A better tool would be the nth_element function in the STL. It shows a factor of ~6.8x speedup over sorting (using teststats.x).
Change History (5)
comment:1 Changed 15 years ago by
Status: | new → assigned |
---|
comment:2 Changed 14 years ago by
comment:3 Changed 14 years ago by
Updated setCubeStats() in [647]. However there seems to be a difference in the calculation of the std.dev. Taking the difference in the .hdr files produced before & after this change shows:
1c1 < Results of the Duchamp source finder: Thu Feb 4 15:17:12 2010 --- > Results of the Duchamp source finder: Thu Feb 4 14:19:35 2010 51c51 < Mean = 0.420022 Std.Dev. = 12.7747 --- > Mean = 0.420022 Std.Dev. = 12.7598
This needs chasing up!
comment:4 Changed 14 years ago by
This last error ended up being (I think) because in the old setCubeStats() function the array was being sorted before the std.dev was calculated. The difference in order of the elements, combined with floating-point precision, is probably enough to give the slight difference in the values (recall stddev is the sum of the squares of the differences).

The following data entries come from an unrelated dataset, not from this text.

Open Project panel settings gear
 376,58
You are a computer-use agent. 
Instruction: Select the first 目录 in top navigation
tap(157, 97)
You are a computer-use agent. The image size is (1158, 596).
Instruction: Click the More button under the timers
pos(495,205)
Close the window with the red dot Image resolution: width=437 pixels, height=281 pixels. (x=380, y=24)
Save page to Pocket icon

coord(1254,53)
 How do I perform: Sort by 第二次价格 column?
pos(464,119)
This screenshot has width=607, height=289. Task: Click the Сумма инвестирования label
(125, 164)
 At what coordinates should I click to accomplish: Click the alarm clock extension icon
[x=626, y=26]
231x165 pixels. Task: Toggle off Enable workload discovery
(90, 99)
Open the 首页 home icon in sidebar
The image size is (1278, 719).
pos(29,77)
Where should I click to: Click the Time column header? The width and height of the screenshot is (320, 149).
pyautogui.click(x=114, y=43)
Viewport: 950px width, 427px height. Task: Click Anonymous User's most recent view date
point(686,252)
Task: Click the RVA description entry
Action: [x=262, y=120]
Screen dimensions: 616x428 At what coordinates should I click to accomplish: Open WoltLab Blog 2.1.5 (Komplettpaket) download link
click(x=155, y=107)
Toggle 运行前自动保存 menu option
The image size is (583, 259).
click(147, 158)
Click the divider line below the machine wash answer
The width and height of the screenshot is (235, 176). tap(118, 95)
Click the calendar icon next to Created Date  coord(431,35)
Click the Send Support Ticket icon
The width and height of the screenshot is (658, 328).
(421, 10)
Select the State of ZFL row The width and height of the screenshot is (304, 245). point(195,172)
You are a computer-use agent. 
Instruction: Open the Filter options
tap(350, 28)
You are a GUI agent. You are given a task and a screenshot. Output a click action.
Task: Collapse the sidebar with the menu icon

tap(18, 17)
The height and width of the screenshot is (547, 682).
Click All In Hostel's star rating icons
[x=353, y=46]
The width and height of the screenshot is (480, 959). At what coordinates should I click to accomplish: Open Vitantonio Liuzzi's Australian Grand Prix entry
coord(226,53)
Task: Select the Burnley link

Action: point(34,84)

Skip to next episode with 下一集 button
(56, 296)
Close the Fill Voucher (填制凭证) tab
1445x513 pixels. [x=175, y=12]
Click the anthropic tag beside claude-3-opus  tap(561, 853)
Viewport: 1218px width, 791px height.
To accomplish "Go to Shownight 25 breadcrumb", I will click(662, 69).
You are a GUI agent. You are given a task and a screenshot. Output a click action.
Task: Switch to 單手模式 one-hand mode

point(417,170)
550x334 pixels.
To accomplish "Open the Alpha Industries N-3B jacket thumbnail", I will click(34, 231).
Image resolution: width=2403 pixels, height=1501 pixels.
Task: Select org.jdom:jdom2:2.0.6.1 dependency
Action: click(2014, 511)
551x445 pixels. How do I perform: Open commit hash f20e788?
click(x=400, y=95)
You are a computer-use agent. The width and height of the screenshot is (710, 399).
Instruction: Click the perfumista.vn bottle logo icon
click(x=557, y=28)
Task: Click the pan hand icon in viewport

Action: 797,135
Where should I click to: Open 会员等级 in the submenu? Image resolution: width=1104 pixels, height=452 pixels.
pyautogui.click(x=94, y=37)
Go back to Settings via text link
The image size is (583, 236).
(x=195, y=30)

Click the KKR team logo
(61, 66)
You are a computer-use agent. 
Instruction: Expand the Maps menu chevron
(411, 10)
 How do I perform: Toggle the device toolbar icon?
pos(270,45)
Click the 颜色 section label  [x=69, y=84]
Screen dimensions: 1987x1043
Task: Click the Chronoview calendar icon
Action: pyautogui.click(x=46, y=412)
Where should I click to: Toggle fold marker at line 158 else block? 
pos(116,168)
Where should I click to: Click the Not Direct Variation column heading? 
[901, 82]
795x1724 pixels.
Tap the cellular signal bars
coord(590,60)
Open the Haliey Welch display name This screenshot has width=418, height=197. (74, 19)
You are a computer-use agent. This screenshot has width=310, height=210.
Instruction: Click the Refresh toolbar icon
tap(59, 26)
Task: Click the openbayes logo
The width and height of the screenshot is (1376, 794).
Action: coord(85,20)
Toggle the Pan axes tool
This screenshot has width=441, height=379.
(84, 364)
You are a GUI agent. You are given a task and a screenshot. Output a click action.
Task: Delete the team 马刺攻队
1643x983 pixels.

This means that the new version of the code should be OK.
comment:5 Changed 14 years ago by
Resolution: | → fixed |
---|---|
Status: | assigned → closed |
[650] incorporated the changes to the atrous reconstruction functions, making use of the masked findMedianStats functions. This is probably enough to close this ticket, as that is all the instances of std::sort in this fashion.
Done this for the getStats.cc functions in [646]. There are a number of other places that use it, most importantly the setCubeStats() function in cubes.cc. This function should also make use of the masked versions of the getStats functions, rather than doing it all itself.
Doing some profiling with Shark shows this is quite effective, but that there a few other related changes that could be made to speed things up a bit, particularly in the reconstruction functions, where again the masked versions of the functions should be used.